O pico petrolífero e a queda da União Soviética

por Douglas B. Reynolds [*]

Depois de 70 anos no poder, inesperadamente a União Soviética desvaneceu-se do dia para a noite e quase toda a tradição comunista ali se dissolveu. Será que a causa deste colapso cataclísmico foi realmente o resultado da ineficiência comunista e da corrida armamentista da Guerra Fria imposta pelo presidente Ronald Reagan? Ou houve uma crise petrolífera que chocou o sistema soviético? Ou, se o comunismo marxista-leninista era tão ineficiente, porque perdurou ao longo de 70 anos, através da Segunda Guerra Mundial e das antigas tensões da Guerra Fria que também seriam bastante fortes para tê-lo derrubado?

Clique a capa para encomendar. Este assunto é tratado no meu livro, Scarcity and Growth Considering Oil and Energy: An Alternative Neo-Classical View e num artigo a publicar em co-autoria com Marek Kolodziej. Nossa evidência mostra que um declínio da produção de petróleo antecedeu o declínio do PIB da União Soviética e, portanto, que a queda da União Soviética não foi provocada pela corrida armamentista do presidente Ronald Reagan ou pela má administração da economia soviética, como muitos estudiosos conservadores gostariam que acreditássemos. Ao invés disso, foi causada por uma crise petrolífera.

A União Soviética experimentou o pico petrolífero em primeira mão — um declínio de 43% na produção interna de petróleo entre 1987 e 1996. Esta crise levou a sociedade soviética a cair num devastador empobrecimento económico. Poderá isto ser provado? Sim. Aqui está a estória rápida. O declínio petrolífero na União Soviética antecedeu o declínio do PIB. Um teste estatístico, a causalidade de Granger, mostra isto. O declínio do petróleo não se seguiu ao declínio do PIB, ele veio antes, e portanto causou-o. Contudo, a causalidade de Granger nem sempre é prova suficiente, mais evidências são necessárias.

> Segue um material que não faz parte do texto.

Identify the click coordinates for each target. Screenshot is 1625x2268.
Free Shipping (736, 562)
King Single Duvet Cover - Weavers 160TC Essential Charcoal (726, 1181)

Poder-se-ia argumentar, por exemplo, que o declínio do petróleo aconteceu devido ao caos económico interno — independentemente da escassez petrolífera. É possível que devido ao facto de gastar demasiado do PIB soviético na corrida armamentista, a União Soviética não tivesse dinheiro para pagar trabalhadores do petróleo. Mas a produção soviética de carvão declinou depois de o PIB começar a declinar. Como poderia este caos interno ter provocado reduções só na produção petrolífera mas nenhum na produção de carvão anterior ao declínio do PIB? Se se argumentar que expansão militar da Guerra Fria impediu gastos no sector petrolífero a fim de manter elevada a produção do óleo, então porque não teria também impedido os gastos no sector carbonífero naquele mesmo período? Além disso, a produção de gás natural não foi afectada durante o colapso soviético. Mais uma vez, porque o caos interno antes do colapso afectaria arbitrariamente o petróleo mas não o gás natural? Portanto, houve escassez de petróleo e não ineficiência interna que levasse a produção de petróleo a declinar.

Ainda assim, porque a produção de petróleo aumentou depois de os mercados pós-soviéticos serem libertados? Afinal de contas, se a produção de petróleo aumentou após a queda da União Soviética isto certamente prova que a diminuição da produção de petróleo dever-se-ia à ineficiência soviética. A resposta é que a União Soviética era um sistema fechado e tinha suas próprias tecnologia e mecanismos de mercado dentro daquele sistema. Assim, os soviéticos batiam contra a escassez dentro dos limites do seu próprio mundo tecnológico e político. Depois de o sistema político ter mudado, seus campos petrolíferos foram revigorados com nova tecnologia e administração de fora do antigo sistema soviético. Sob o antigo sistema os soviéticos eram capazes de extrair apenas cerca de dois terços quando muito daquele que é obtido com modernas tecnologias ocidentais. Mas isto não significou que a escassez não causasse o seu declínio. A escassez causou o declínio dentro do seu sistema.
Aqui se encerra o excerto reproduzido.